### Data entries
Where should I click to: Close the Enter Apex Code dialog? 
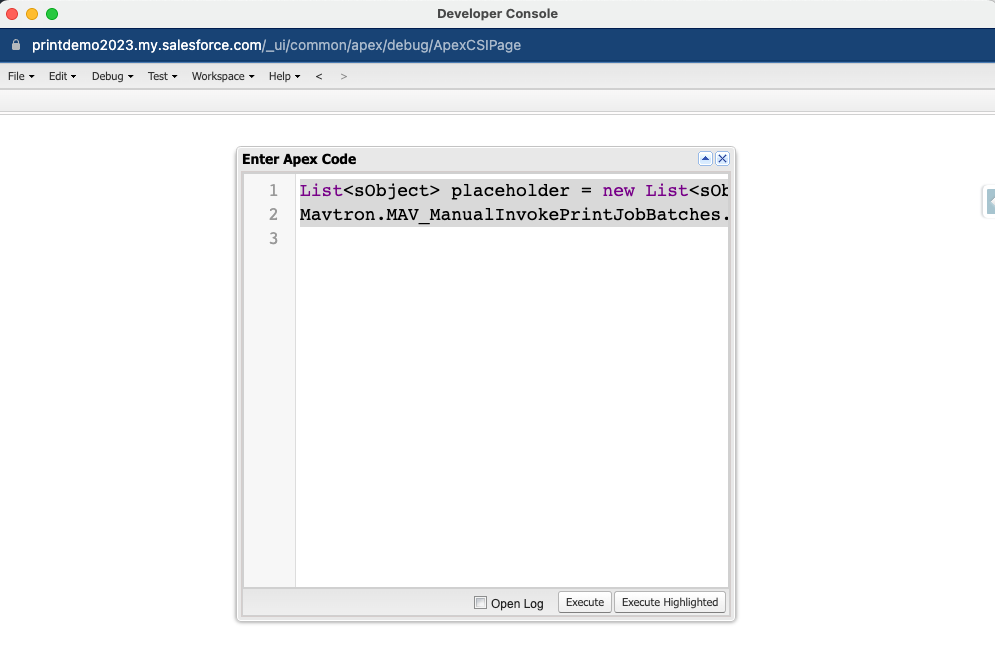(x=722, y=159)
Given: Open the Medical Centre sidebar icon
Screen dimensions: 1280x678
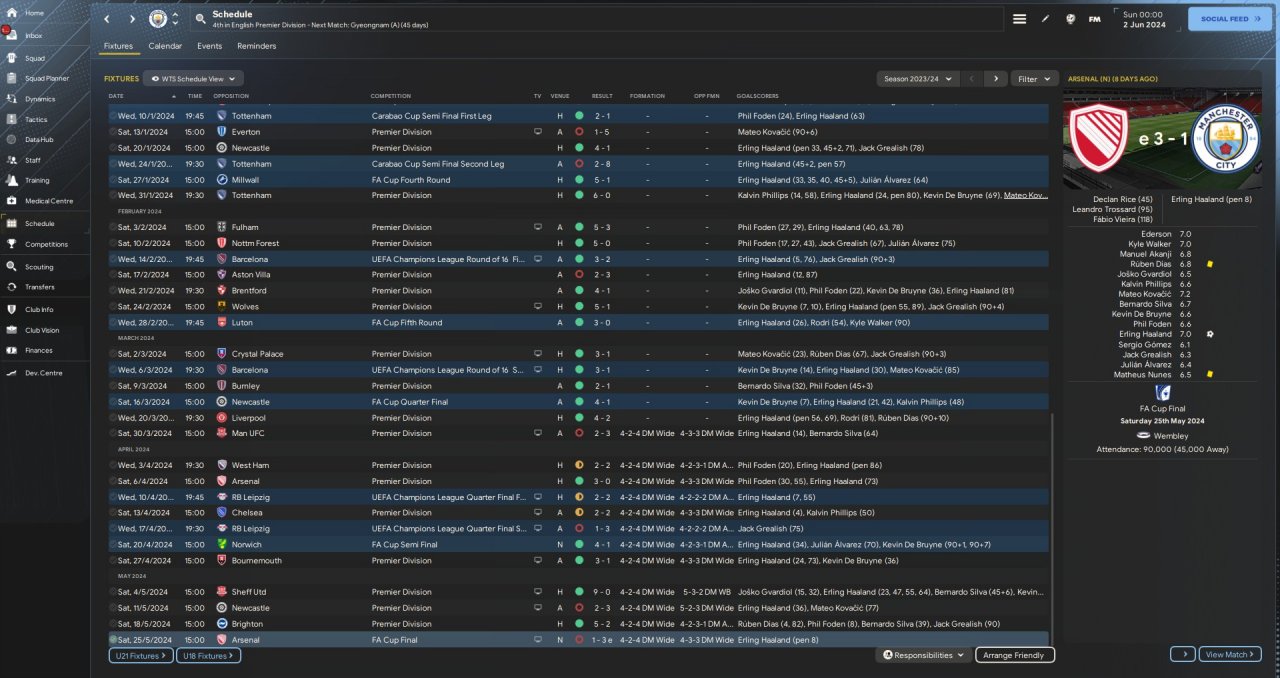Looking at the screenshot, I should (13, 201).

### What you will do
Turn every line of the records above into a numbered list, skipping any blank lines and leaving the pictures out.

### Solved problem
1. Where should I click to: Close the Enter Apex Code dialog? 
2. (x=722, y=159)
3. Given: Open the Medical Centre sidebar icon
4. Screen dimensions: 1280x678
5. Looking at the screenshot, I should (13, 201).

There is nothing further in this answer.